Information supplied
------------------------------

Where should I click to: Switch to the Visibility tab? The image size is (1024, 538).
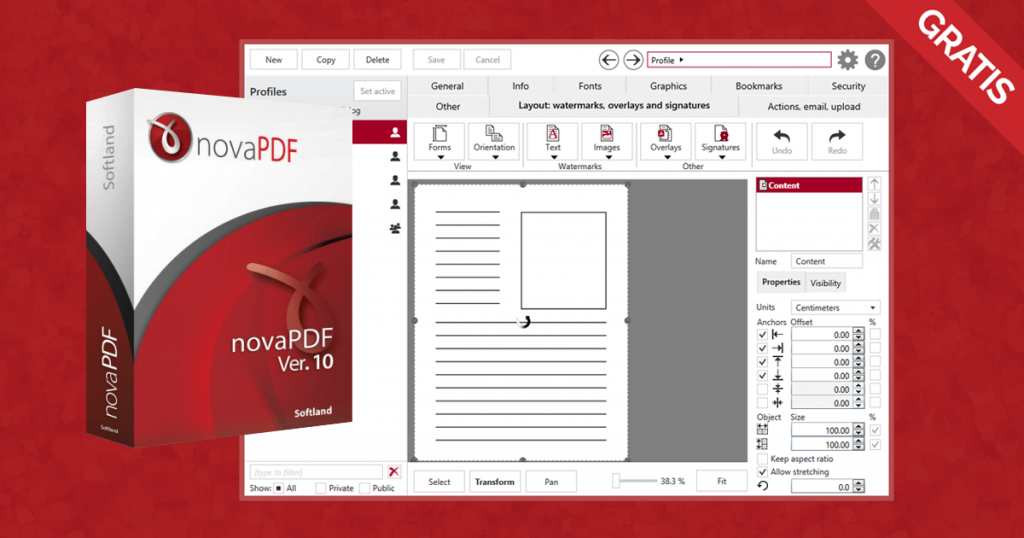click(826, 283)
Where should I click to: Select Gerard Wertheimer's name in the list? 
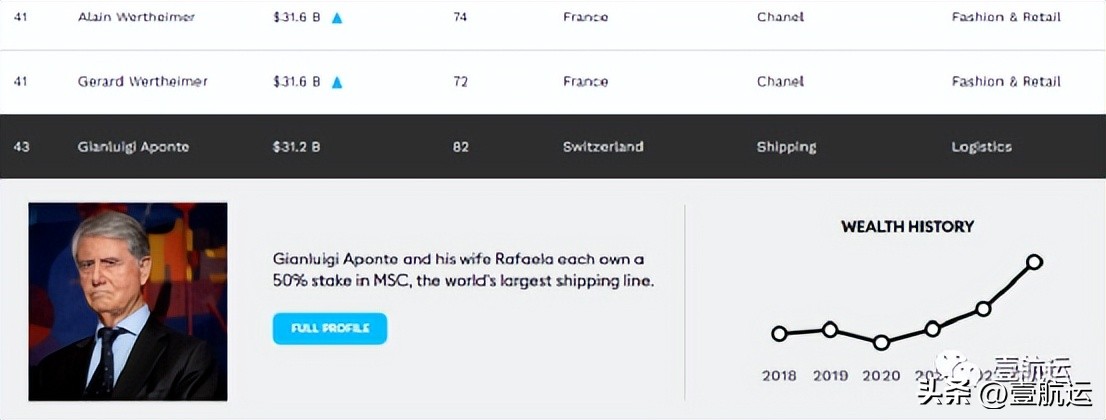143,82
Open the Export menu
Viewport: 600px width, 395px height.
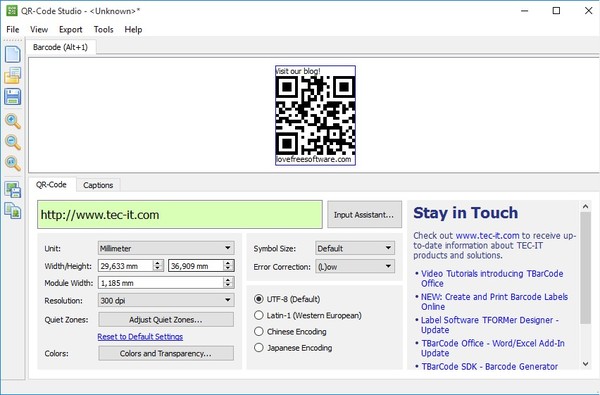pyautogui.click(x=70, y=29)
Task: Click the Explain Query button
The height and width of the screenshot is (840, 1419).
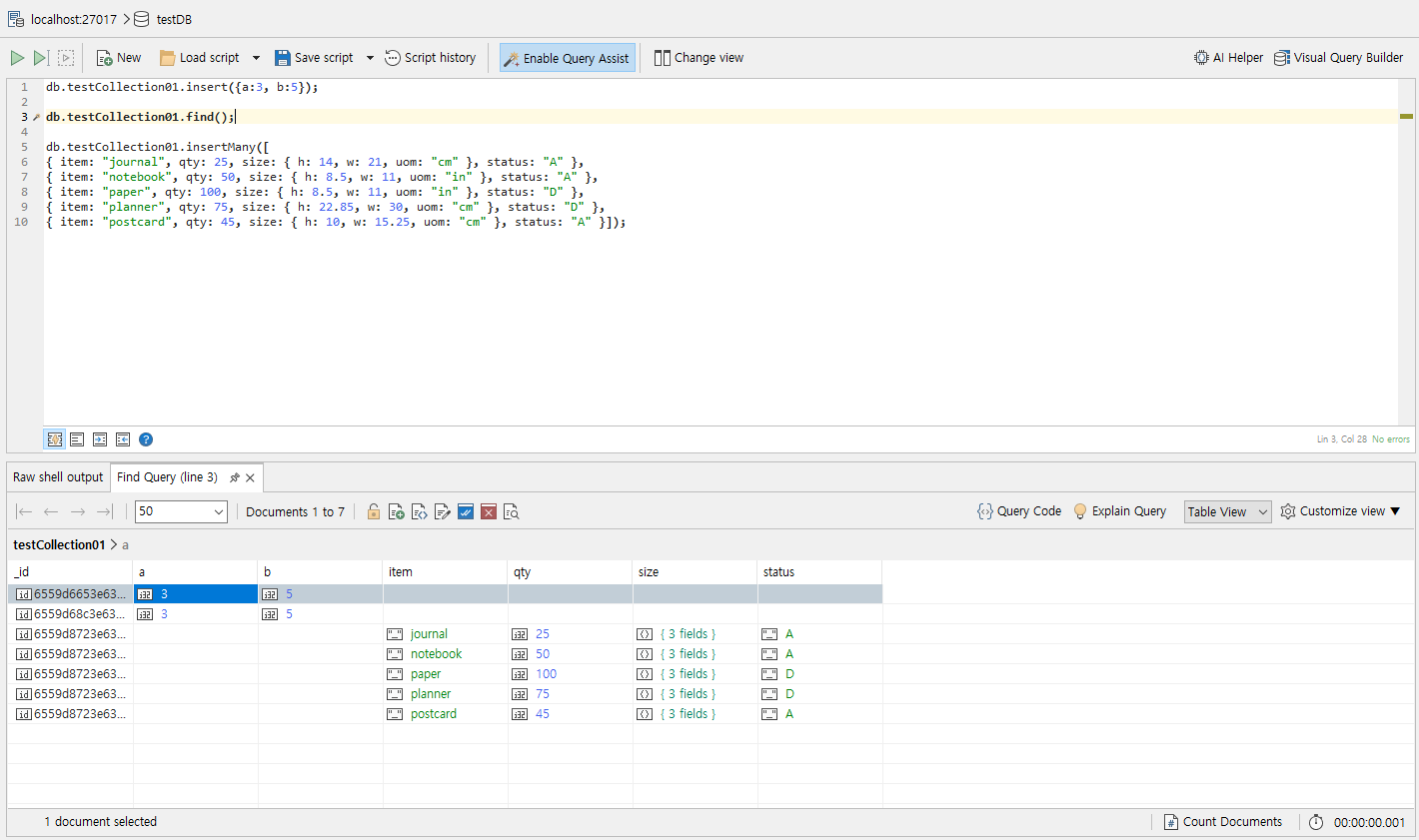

------------------------------

Exercise requirements
What you return must match each record exactly and contain no images.

Answer area
Where should I click to: Switch to the Visibility tab? The image size is (1024, 538).
click(826, 283)
Where should I click to: Select Gerard Wertheimer's name in the list? 
143,82
Open the Export menu
Viewport: 600px width, 395px height.
pyautogui.click(x=70, y=29)
Task: Click the Explain Query button
The height and width of the screenshot is (840, 1419).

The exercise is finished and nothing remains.